Problem set 4
due Monday, November 20 at 11:59pm
Allocate about 1 hour per problem, though some will take longer than others. You may need more time if programming is completely new to you, or less if you have some experience already.
- Instructions
-
Upload your
.ipynb
notebook to gradescope by 11:59pm on the due date.
- Note that each problem will be graded according to this rubric. Solutions that include packages or functions not covered in this course will recieve a score no higher than 2.
- You may collaborate with any of your classmates, but you must write your own code/solutions, understand all parts of the problem, and name your collaborators.
- You should also cite any outside sources you consulted, like Stack Overflow or ChatGPT, with a comment near the relevant lines of code (see example below). Recycled code that has not been cited will be considered plagerism and receive a zero.
# code here was inspired by user2554330 on stack overflow:
# https://stackoverflow.com/questions/69091812/is-everything-a-vector-in-r
Problem 0
not graded
Create a new colab R notebook. Please include the title “Problem set 4”, your name, the date, and any collaborators somewhere at the top.
Problem 1
Import the data available at
"https://kathrynschuler.com/datasets/model-reliability-cubic.csv"
Problem 2
Explore the data with (at least) glimpse and a scatterplot. Include a visualization of a simple linear model (y ~ x) using geom_smooth. You may include any other explorations you wish to perform.
Problem 3
Fit a cubic polynomial model using poly()
to the data and store your results as observed_fit
. Use whichever of the three methods we learned in class that you prefer. Be sure to return the fitted model so we can see the parameter estimates.
Problem 4
Estimate the accuracy of the model on the population using bootstrapping or k-fold cross validation (choose one, not both). Use the collect-metrics()

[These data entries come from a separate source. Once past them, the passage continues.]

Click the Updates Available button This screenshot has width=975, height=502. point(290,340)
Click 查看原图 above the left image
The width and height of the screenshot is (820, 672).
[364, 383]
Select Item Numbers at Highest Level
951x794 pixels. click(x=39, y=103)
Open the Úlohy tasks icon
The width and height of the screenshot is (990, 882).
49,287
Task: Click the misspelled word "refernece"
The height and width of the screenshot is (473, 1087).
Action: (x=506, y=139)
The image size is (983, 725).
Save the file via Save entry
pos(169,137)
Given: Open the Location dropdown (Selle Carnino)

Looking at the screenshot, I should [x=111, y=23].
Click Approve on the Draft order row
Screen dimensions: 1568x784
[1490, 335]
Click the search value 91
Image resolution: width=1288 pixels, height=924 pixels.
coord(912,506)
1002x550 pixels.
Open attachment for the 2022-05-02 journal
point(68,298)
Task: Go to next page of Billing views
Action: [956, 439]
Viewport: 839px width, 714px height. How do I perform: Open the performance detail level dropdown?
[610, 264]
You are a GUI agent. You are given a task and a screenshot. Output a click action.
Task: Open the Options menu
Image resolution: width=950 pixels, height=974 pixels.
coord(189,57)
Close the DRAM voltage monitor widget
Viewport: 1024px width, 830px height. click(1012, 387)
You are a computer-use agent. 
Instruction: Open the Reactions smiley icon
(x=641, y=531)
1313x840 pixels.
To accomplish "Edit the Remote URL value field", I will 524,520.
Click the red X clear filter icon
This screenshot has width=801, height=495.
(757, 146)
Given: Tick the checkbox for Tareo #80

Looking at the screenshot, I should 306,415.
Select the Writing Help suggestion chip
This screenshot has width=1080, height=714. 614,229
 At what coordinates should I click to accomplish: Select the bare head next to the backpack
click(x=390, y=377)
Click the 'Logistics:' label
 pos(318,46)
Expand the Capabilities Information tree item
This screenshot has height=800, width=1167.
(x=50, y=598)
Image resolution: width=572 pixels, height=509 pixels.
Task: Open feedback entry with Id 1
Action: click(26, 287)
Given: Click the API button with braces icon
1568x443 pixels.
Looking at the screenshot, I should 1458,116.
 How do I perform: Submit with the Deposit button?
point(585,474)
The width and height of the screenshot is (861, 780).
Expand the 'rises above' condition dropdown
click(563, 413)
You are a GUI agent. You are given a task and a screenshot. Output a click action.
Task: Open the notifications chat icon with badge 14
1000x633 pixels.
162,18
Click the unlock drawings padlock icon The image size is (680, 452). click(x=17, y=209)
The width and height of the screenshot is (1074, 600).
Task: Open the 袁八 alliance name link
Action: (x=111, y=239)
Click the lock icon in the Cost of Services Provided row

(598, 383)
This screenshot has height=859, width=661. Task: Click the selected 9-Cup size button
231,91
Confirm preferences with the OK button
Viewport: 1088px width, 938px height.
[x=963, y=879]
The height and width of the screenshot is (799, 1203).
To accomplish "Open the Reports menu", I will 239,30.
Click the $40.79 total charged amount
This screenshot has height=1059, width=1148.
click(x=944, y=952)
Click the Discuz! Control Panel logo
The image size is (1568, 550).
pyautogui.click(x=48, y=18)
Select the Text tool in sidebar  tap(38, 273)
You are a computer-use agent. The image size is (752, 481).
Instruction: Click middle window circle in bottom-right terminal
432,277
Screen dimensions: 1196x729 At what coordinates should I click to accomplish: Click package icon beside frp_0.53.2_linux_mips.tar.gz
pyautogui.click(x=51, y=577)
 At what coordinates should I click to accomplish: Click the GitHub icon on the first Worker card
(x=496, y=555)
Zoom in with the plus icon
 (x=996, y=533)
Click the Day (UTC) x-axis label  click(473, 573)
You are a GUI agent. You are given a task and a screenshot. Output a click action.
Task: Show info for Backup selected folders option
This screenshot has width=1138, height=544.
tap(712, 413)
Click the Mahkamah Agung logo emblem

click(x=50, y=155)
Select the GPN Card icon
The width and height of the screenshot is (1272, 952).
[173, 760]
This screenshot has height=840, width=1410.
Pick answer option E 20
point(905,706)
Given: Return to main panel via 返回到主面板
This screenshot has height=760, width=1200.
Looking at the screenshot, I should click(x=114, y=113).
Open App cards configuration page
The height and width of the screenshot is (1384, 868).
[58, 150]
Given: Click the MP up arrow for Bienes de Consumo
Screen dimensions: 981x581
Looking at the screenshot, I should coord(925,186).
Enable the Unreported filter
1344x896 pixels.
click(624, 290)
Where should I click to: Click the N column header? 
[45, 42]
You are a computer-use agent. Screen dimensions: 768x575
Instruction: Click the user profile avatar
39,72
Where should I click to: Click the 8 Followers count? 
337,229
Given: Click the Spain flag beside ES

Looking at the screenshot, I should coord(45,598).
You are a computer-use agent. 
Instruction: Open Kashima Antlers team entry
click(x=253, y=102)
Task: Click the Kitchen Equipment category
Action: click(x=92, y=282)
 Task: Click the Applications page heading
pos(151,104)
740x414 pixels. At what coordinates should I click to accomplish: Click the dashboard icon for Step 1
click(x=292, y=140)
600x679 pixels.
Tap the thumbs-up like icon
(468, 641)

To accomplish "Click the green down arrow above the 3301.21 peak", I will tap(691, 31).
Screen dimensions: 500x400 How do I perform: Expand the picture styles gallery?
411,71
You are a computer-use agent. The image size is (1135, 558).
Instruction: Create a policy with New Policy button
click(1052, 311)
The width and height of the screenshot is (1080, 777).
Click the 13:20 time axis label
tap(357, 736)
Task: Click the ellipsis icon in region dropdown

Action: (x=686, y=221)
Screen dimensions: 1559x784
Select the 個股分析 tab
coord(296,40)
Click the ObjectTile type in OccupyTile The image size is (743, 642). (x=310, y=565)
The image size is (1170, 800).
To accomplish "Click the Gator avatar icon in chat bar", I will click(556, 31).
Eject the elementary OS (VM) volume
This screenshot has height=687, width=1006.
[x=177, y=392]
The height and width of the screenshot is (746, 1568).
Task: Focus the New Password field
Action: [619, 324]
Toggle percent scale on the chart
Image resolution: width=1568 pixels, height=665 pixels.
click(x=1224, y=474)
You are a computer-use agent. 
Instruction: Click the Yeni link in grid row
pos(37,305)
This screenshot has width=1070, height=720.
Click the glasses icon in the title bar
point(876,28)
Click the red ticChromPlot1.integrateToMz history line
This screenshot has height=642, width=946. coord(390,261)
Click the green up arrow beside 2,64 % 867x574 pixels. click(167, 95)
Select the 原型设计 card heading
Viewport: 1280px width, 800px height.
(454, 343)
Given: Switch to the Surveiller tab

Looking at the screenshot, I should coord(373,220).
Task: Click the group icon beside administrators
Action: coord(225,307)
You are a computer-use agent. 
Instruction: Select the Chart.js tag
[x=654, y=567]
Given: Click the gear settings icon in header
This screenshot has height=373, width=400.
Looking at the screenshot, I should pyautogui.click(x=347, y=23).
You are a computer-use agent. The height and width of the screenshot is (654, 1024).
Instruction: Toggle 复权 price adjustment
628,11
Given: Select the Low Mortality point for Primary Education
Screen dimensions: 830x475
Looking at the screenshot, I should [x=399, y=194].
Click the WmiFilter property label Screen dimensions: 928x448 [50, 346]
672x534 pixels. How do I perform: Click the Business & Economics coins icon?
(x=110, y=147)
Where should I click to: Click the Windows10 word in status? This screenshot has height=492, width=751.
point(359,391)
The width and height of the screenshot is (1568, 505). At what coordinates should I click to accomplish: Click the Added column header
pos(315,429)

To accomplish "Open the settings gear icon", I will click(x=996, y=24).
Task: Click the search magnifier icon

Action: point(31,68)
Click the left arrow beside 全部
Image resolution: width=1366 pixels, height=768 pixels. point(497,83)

function to return the \(R^2\) value.
Problem 5
Use infer
to get a bootstrapped 68% confidence interval around the parameter estimates of your model. Visualize your bootstrapped distribution and shade the confidence interval.
Problem 6
Replot your scatterplot of the data and this time plot the cubic polynomial with geom_smooth
. Use the level
argument to include the 68% confidence interval.